Work instructions:
Go through the data and retrieve each line that includes the string "agent".

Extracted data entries
* * * *

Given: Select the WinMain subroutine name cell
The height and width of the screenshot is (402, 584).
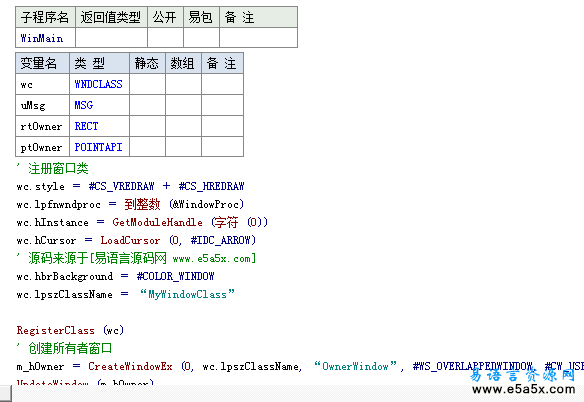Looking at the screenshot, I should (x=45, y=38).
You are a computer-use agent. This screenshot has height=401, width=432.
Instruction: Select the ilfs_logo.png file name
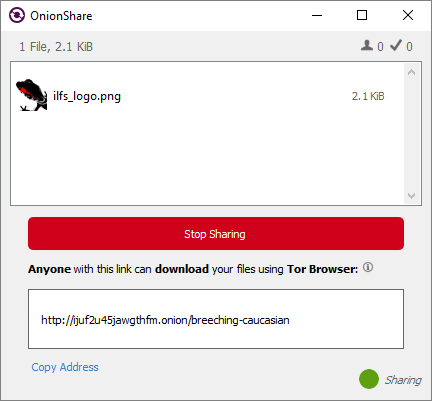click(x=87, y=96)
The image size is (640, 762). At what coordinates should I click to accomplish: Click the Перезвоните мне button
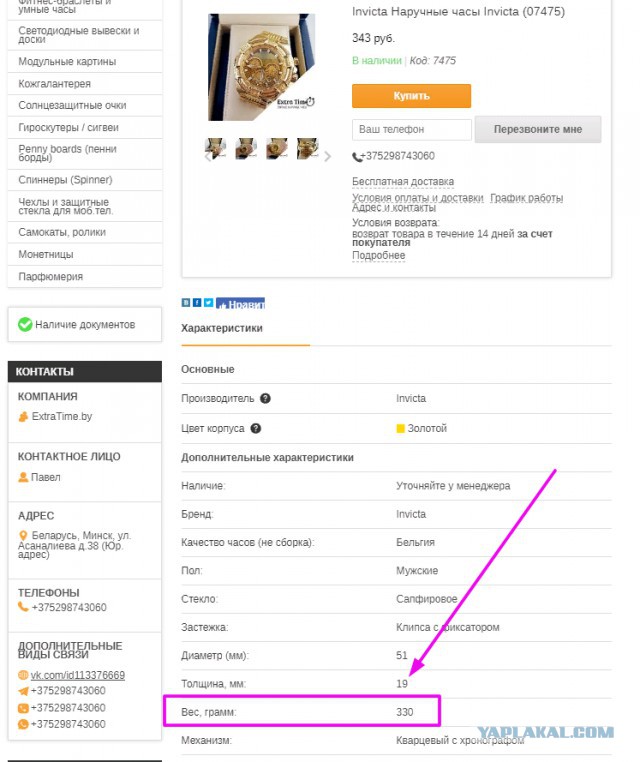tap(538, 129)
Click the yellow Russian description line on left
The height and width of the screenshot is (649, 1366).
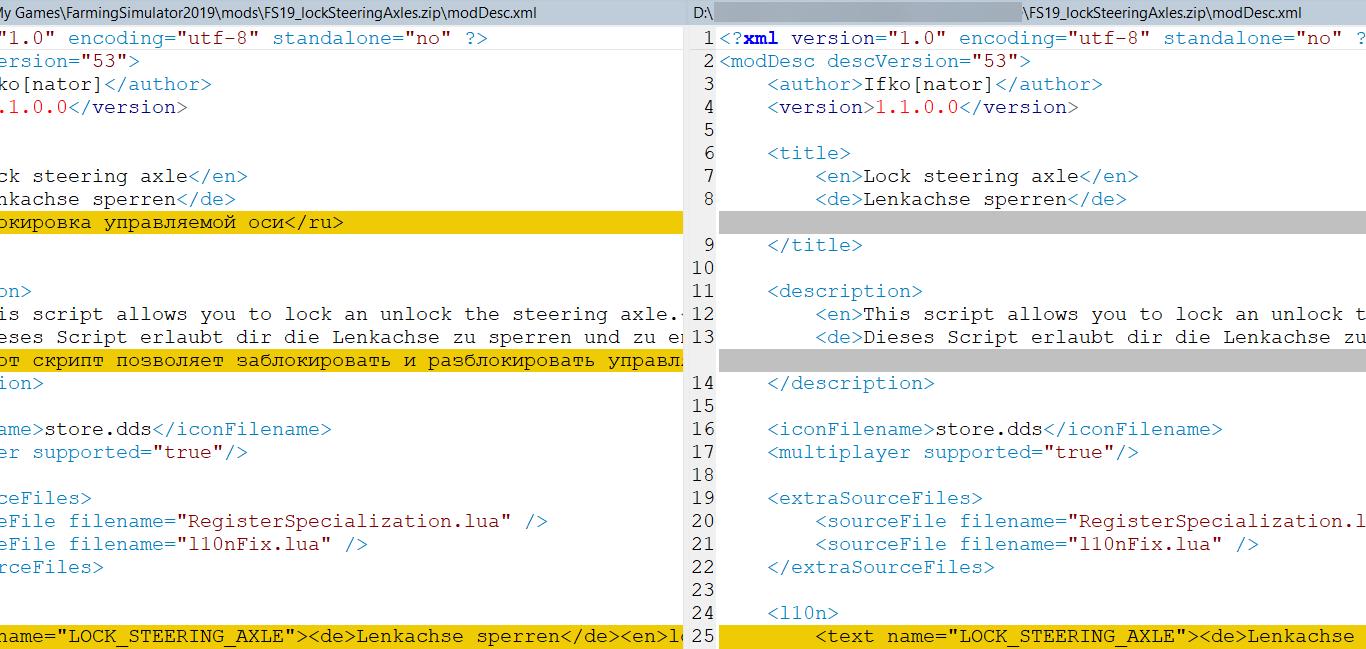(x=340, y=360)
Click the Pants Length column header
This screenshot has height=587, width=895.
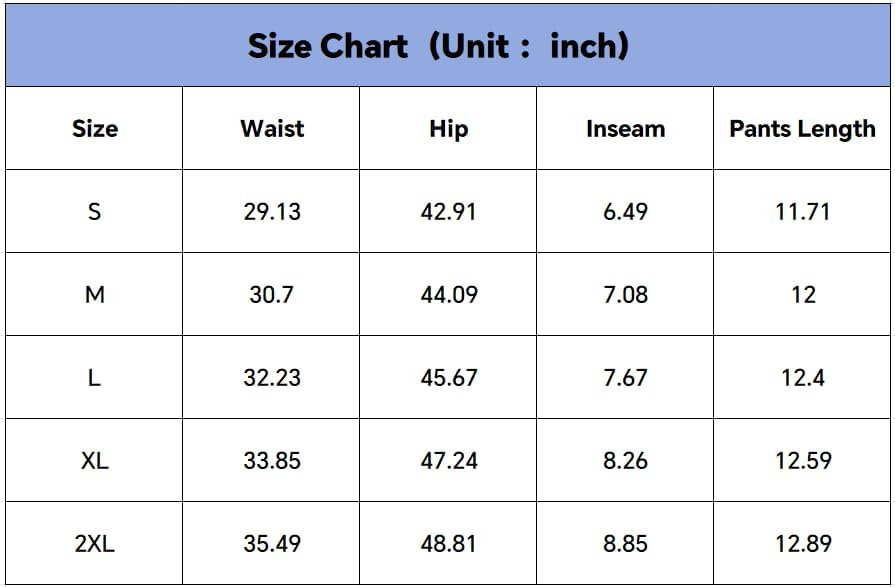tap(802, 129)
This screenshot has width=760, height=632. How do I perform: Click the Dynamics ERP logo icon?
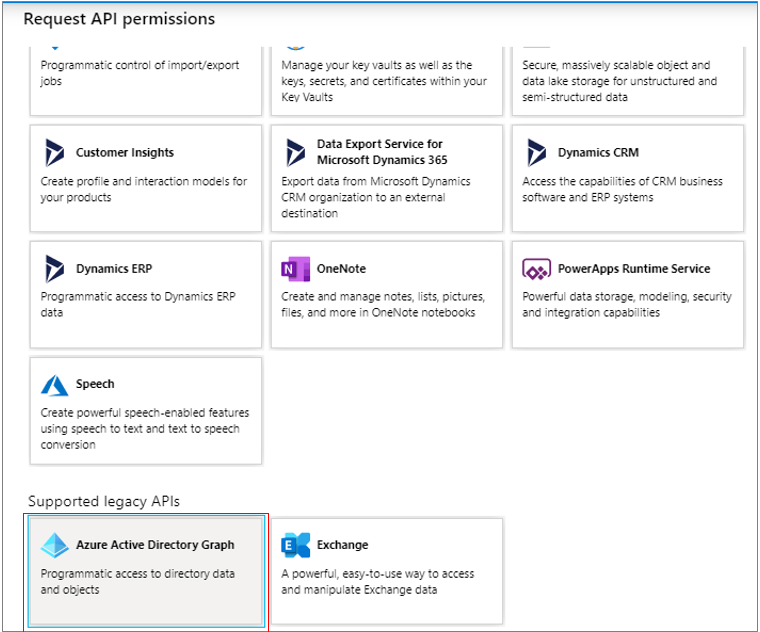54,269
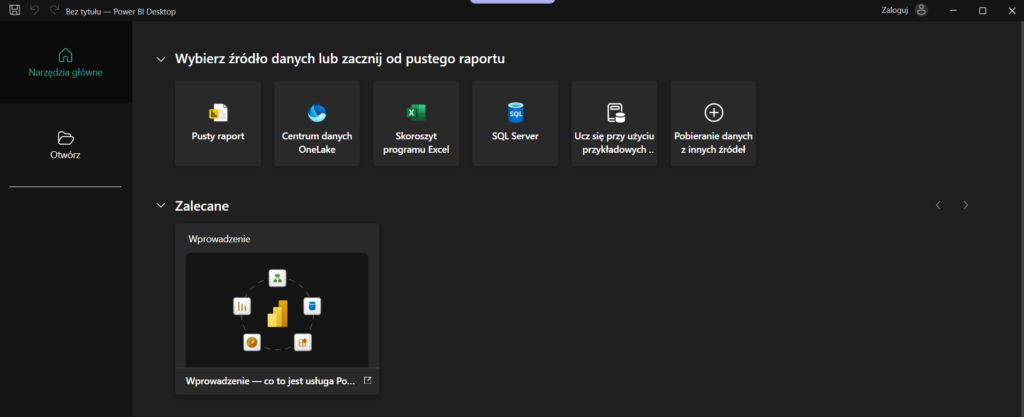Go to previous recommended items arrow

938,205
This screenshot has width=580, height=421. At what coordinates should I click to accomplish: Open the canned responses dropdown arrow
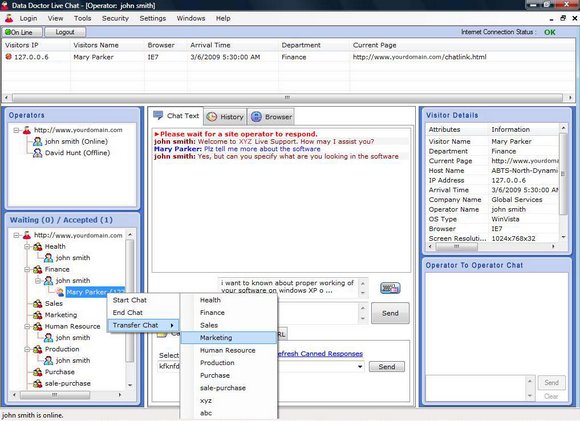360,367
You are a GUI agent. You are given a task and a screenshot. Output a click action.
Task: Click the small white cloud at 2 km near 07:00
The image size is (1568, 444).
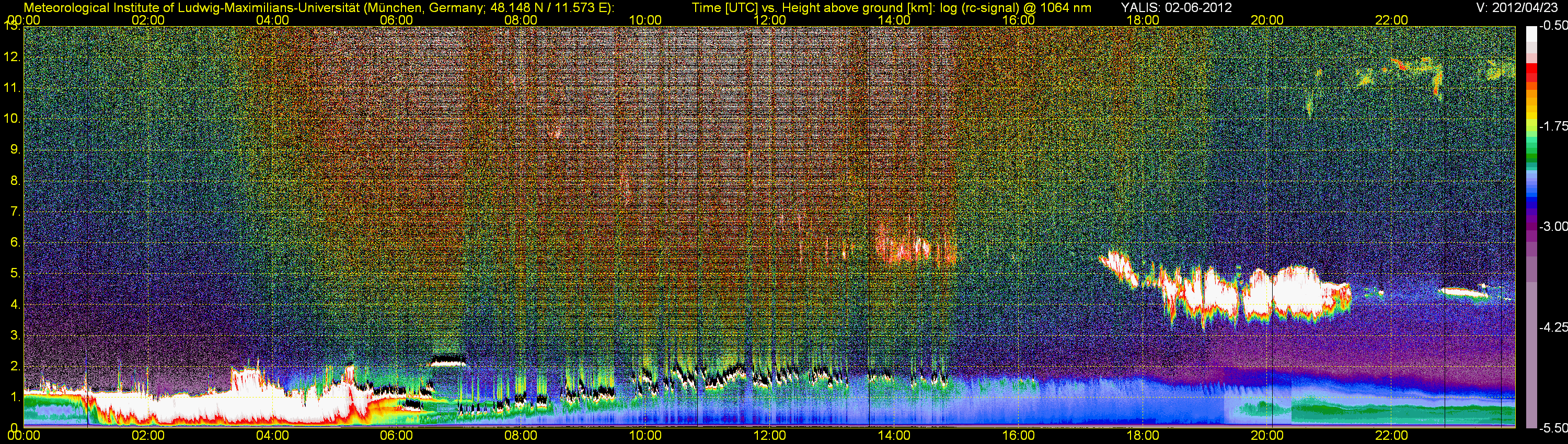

* * * *

Response for this exercise:
You are a computer-use agent. This screenshot has height=401, width=432.
You are a GUI agent. You are given a task and a screenshot. Output a click action.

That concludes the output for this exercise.